Künstliche Intelligenz (KI) (Artificial Intelligence): Das Gegenstück zu natürlicher (menschlicher) Intelligenz. Sehr einfach gesagt: Eine Maschine ist dann künstlich intelligent, wenn sie Daten interpretieren, davon lernen und Schlüsse ziehen oder Entscheidungen treffen kann.
Computerlinguistik (Natural Language Processing, NLP): Teilgebiet der KI, das sich mit der Nachahmung und dem Verständnis von menschlicher Sprache beschäftigt. Wenn Siri mit dir redet, ist das Computerlinguistik.

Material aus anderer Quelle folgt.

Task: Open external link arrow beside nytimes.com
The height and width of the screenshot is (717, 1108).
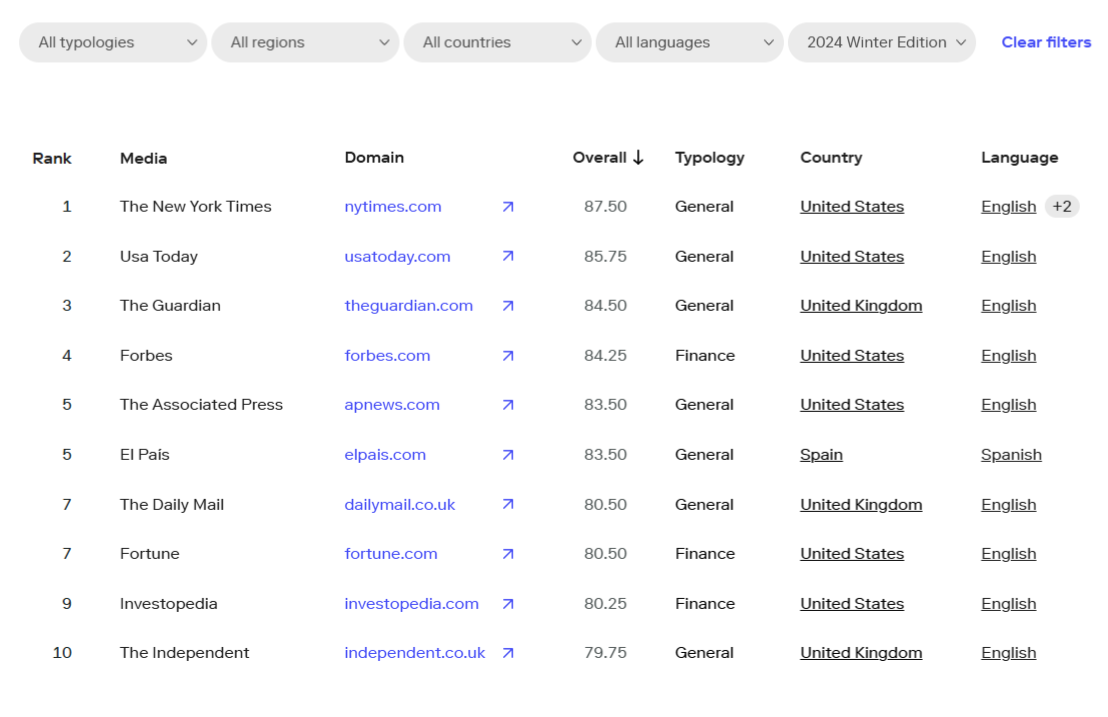Action: 508,207
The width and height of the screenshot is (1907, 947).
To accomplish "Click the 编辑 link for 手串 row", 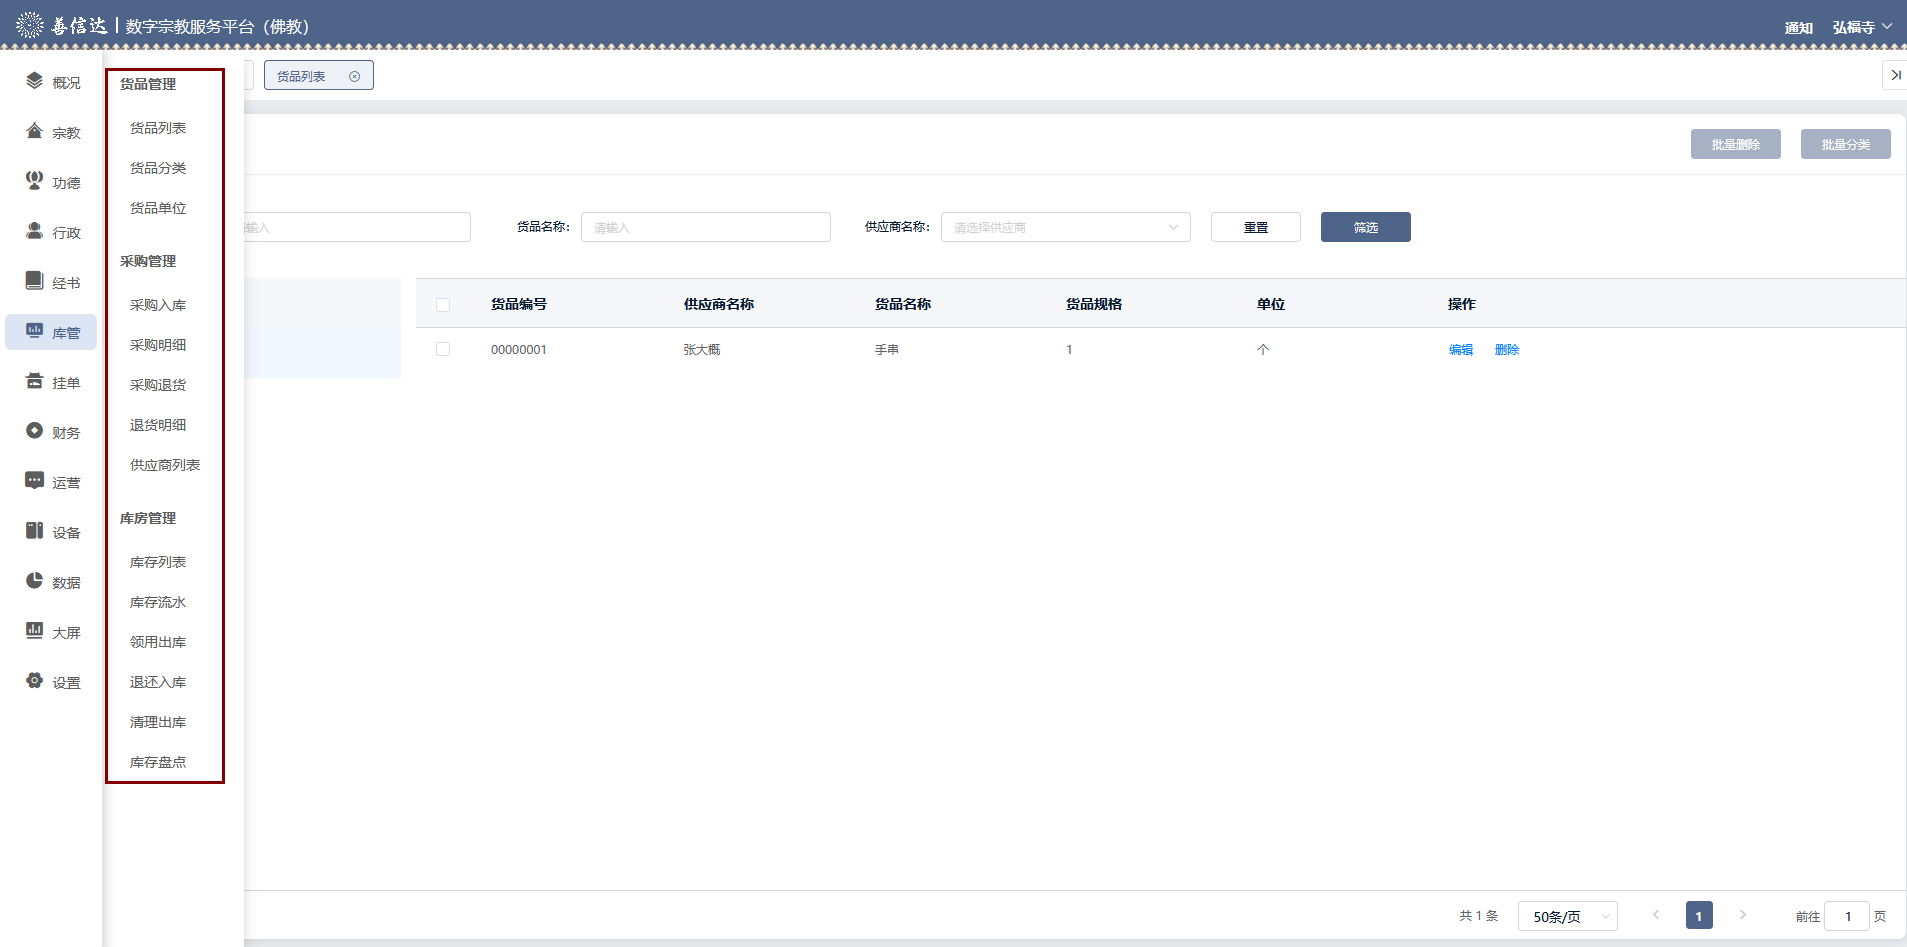I will click(1460, 349).
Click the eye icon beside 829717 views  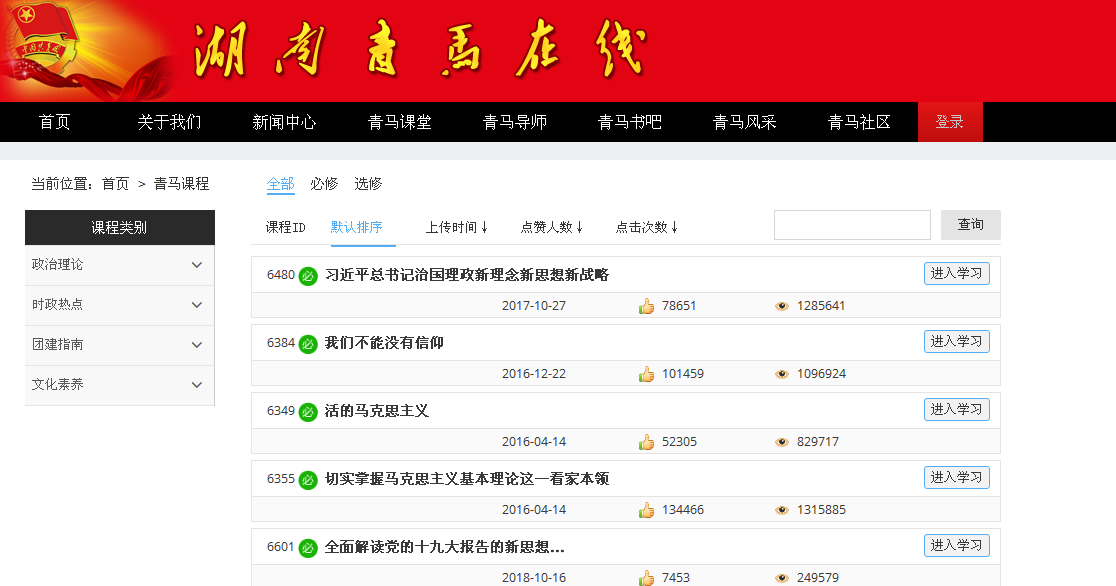point(782,442)
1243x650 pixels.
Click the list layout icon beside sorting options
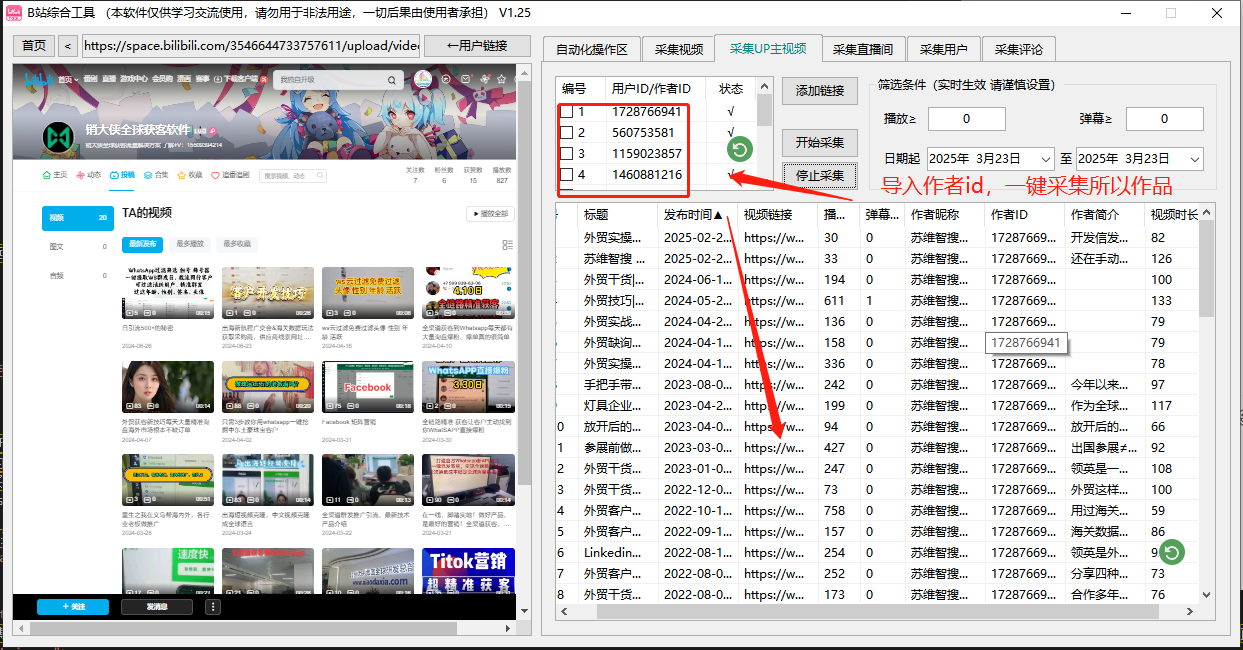pyautogui.click(x=506, y=244)
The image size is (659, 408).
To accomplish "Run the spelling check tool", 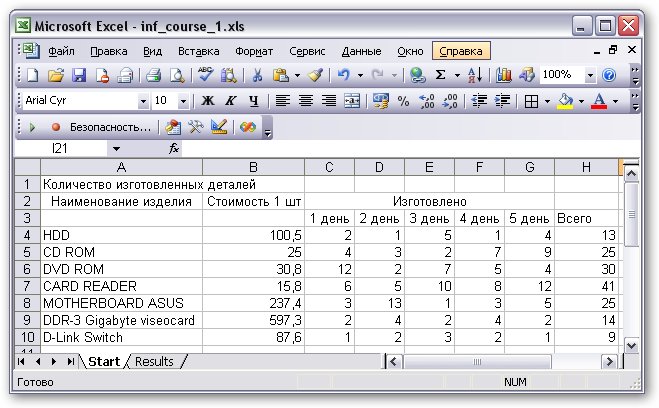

Künstliches neuronales Netzwerk (KNN) (Artifical Neural Network): Teilgebiet der KI, in dem es darum geht, wie künstliche Systeme Informationen verarbeiten. Ein KNN besteht aus Millionen von Knotenpunkten, „Neuronen“, an denen Wahrscheinlichkeiten berechnet werden, bis am Ende ein Ergebnis festgestellt werden kann.
Maschinelles Lernen (Machine Learning): Teilgebiet der KI, in dem ein künstliches System lernt, bestimmte Muster in Daten zu erkennen und zu interpretieren. Damit das funktioniert, braucht das System riesige Datenmengen, mit denen es „trainiert“.
Überwachtes Lernen (Supervised Learning): Wenn beim Maschinellen Lernen Trainingsdaten verwendet werden, die schon mit den richtigen Labels versehen sind (also wenn ein Foto einer Katze auch mit „Katze“ beschriftet ist), ist das überwachtes Lernen. Das künstliche System bekommt direktes Feedback.
Teilüberwachtes Lernen (Semi-Supervised Learning): Wenn beim Maschinellen Lernen Trainingsdaten verwendet werden, von denen einige mit Labels versehen sind, einige aber nicht, ist das teilüberwachtes Lernen. Die nichtbeschrifteten Daten werden von der Maschine auf Ähnlichkeit zu beschrifteten Daten klassifiziert.
Unüberwachtes Lernen (Unsupervised Learning): Wenn beim Maschinellen Lernen Trainingsdaten verwendet werden, die nicht beschriftet sind, ist das unüberwachtes Lernen. Das künstliche System fasst die Daten in Gruppen, sogenannte Clusters, zusammen.